[Stored items]

═══

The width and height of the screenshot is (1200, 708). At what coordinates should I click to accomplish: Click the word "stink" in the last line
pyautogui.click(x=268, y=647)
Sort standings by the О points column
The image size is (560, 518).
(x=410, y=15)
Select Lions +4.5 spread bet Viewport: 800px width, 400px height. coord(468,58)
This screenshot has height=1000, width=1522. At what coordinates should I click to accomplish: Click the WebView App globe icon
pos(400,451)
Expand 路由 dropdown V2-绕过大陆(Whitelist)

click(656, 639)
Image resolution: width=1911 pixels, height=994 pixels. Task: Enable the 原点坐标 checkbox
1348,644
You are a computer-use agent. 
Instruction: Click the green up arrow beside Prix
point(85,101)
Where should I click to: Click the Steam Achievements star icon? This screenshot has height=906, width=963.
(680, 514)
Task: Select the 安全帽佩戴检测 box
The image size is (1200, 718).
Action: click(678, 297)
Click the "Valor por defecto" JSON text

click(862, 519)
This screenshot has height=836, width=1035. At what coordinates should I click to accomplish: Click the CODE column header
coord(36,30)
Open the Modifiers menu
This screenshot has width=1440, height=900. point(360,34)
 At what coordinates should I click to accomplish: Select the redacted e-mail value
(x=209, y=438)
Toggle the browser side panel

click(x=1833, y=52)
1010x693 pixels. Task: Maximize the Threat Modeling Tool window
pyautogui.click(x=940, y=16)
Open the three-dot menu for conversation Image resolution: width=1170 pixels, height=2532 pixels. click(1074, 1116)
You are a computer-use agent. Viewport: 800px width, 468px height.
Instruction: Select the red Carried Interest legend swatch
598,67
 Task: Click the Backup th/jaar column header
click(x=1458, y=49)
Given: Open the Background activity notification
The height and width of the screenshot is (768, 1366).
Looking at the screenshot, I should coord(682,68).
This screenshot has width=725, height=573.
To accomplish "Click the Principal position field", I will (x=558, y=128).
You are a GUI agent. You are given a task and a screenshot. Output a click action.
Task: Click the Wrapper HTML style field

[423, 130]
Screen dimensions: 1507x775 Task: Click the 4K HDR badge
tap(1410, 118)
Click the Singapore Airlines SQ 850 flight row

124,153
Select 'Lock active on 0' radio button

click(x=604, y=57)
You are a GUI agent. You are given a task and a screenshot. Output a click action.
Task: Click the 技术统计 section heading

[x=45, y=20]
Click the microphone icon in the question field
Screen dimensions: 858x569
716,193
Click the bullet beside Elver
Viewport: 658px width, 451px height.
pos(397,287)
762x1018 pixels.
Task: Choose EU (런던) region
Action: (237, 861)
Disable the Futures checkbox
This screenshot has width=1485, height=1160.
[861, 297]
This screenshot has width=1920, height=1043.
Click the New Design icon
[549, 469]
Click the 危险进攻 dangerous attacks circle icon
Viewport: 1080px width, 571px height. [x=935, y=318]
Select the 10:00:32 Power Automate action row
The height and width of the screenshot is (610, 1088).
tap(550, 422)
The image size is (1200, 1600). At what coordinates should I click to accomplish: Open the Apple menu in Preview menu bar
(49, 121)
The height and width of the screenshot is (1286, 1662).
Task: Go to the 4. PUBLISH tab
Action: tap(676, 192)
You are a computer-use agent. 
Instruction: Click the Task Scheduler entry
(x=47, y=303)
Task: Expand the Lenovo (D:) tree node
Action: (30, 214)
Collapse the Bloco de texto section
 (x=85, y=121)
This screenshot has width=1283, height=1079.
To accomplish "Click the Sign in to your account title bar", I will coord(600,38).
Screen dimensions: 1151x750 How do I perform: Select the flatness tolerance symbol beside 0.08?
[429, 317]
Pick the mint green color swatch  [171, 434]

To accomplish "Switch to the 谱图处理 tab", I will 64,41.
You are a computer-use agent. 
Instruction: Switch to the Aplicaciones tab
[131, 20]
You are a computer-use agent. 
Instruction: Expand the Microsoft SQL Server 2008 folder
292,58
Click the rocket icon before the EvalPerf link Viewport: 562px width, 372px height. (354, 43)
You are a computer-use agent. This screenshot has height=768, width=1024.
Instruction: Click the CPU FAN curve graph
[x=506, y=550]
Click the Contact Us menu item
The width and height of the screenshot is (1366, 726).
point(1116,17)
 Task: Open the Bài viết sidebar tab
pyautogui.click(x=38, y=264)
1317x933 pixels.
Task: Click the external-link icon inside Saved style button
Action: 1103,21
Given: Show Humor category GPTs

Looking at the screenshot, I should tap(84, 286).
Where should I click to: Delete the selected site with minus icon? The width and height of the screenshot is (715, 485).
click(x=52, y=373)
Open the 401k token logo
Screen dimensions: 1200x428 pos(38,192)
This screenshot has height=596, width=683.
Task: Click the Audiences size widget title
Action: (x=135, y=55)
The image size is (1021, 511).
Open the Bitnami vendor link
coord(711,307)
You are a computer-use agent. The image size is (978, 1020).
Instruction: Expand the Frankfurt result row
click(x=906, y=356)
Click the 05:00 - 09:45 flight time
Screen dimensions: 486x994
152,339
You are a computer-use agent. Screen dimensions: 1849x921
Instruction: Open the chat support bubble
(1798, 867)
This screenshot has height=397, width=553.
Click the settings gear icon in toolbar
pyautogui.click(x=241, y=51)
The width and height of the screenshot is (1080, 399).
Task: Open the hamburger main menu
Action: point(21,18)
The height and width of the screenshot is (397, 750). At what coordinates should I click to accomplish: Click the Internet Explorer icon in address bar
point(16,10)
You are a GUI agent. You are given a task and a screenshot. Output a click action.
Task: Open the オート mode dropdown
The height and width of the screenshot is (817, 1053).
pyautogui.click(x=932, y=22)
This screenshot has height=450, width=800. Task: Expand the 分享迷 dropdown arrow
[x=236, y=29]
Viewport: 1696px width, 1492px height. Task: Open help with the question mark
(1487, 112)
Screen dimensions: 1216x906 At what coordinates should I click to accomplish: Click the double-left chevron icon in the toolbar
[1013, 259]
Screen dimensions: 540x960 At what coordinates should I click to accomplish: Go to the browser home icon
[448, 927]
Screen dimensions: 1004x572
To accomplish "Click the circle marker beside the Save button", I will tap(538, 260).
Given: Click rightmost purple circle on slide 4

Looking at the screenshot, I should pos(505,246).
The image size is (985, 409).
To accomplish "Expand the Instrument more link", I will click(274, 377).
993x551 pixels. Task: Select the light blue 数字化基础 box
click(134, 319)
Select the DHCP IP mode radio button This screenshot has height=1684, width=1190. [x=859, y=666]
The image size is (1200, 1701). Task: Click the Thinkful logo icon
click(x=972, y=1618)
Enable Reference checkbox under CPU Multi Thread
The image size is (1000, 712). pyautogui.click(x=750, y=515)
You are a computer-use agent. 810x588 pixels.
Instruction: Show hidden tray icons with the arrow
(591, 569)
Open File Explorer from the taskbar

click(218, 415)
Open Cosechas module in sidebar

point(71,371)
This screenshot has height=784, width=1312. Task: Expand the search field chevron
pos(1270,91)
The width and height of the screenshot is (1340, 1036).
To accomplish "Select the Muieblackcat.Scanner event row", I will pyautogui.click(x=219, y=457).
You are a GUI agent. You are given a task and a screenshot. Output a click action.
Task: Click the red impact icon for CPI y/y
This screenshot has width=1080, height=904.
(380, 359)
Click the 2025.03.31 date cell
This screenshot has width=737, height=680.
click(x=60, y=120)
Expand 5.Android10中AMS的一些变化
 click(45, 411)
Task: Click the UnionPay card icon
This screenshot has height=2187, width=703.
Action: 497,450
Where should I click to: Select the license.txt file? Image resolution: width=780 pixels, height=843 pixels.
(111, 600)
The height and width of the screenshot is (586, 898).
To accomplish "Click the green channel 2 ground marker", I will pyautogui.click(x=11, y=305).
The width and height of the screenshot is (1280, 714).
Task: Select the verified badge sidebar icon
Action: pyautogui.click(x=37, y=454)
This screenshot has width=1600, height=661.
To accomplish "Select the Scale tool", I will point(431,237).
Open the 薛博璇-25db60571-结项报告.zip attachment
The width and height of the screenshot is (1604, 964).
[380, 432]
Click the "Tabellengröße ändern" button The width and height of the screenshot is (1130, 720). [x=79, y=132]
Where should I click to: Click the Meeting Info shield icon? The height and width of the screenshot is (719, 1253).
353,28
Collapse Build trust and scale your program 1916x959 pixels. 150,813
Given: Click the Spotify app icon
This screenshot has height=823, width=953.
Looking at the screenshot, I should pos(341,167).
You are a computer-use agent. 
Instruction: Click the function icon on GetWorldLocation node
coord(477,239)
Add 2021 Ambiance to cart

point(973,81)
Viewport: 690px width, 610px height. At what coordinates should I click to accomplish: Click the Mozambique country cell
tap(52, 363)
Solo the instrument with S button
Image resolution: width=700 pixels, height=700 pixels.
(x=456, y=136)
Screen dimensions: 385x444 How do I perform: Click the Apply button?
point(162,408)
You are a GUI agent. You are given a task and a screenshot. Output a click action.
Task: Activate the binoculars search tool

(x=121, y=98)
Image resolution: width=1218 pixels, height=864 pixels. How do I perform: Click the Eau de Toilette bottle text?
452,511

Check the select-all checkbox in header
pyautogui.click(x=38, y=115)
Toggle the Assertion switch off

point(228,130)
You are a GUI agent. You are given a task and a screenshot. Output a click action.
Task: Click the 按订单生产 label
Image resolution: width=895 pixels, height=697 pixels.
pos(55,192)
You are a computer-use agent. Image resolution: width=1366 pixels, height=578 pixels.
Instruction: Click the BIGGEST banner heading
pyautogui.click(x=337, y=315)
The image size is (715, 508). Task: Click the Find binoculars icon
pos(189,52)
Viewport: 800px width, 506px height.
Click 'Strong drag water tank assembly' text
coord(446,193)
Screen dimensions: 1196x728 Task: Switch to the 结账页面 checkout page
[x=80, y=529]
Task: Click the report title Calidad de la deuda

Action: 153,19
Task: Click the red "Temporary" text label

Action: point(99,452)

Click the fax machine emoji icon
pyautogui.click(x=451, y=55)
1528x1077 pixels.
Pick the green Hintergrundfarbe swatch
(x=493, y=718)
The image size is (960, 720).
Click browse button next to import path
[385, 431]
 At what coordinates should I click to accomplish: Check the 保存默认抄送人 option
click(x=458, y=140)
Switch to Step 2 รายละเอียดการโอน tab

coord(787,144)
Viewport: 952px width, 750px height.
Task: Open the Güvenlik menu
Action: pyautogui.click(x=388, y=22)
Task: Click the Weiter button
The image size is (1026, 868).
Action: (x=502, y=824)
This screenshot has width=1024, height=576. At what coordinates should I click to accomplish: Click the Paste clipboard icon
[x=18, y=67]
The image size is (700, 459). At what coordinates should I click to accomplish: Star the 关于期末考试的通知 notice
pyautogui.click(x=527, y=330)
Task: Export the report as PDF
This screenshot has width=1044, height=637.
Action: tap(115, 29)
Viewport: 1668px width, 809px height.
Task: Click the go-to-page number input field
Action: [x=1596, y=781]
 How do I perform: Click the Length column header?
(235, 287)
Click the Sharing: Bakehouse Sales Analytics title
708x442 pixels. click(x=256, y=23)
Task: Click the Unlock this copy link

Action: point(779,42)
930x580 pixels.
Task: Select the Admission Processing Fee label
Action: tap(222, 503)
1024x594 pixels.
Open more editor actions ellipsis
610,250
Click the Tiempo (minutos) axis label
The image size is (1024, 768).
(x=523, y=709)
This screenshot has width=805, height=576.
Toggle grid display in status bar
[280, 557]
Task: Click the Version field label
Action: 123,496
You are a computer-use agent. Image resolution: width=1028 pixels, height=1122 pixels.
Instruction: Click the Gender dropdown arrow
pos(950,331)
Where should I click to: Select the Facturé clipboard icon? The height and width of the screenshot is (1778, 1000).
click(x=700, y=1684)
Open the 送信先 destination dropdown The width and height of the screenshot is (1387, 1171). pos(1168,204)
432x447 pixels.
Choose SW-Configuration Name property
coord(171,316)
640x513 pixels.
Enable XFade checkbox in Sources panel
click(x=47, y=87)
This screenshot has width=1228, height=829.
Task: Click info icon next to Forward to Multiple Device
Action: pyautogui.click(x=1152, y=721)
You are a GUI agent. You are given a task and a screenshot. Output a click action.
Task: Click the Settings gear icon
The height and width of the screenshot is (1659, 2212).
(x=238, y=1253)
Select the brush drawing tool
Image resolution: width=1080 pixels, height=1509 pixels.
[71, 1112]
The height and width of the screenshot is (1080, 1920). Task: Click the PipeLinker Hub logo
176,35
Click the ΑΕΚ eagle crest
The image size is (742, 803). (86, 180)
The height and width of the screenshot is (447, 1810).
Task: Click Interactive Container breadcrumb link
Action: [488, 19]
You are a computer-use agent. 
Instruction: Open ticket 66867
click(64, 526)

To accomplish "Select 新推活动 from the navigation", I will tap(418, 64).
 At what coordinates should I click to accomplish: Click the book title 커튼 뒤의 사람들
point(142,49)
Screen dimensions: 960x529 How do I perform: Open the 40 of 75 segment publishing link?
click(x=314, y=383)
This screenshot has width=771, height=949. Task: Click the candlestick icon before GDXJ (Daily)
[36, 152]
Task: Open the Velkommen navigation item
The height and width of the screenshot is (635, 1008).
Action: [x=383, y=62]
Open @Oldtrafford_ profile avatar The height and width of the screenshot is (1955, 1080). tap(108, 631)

═══

What to work on: Up to and including the line that contains "Select Lions +4.5", restate word for word every line of the entries, starting from the first.

Exercise solution:
The width and height of the screenshot is (1200, 708). At what coordinates should I click to accomplish: Click the word "stink" in the last line
pyautogui.click(x=268, y=647)
Sort standings by the О points column
The image size is (560, 518).
(x=410, y=15)
Select Lions +4.5 spread bet Viewport: 800px width, 400px height. coord(468,58)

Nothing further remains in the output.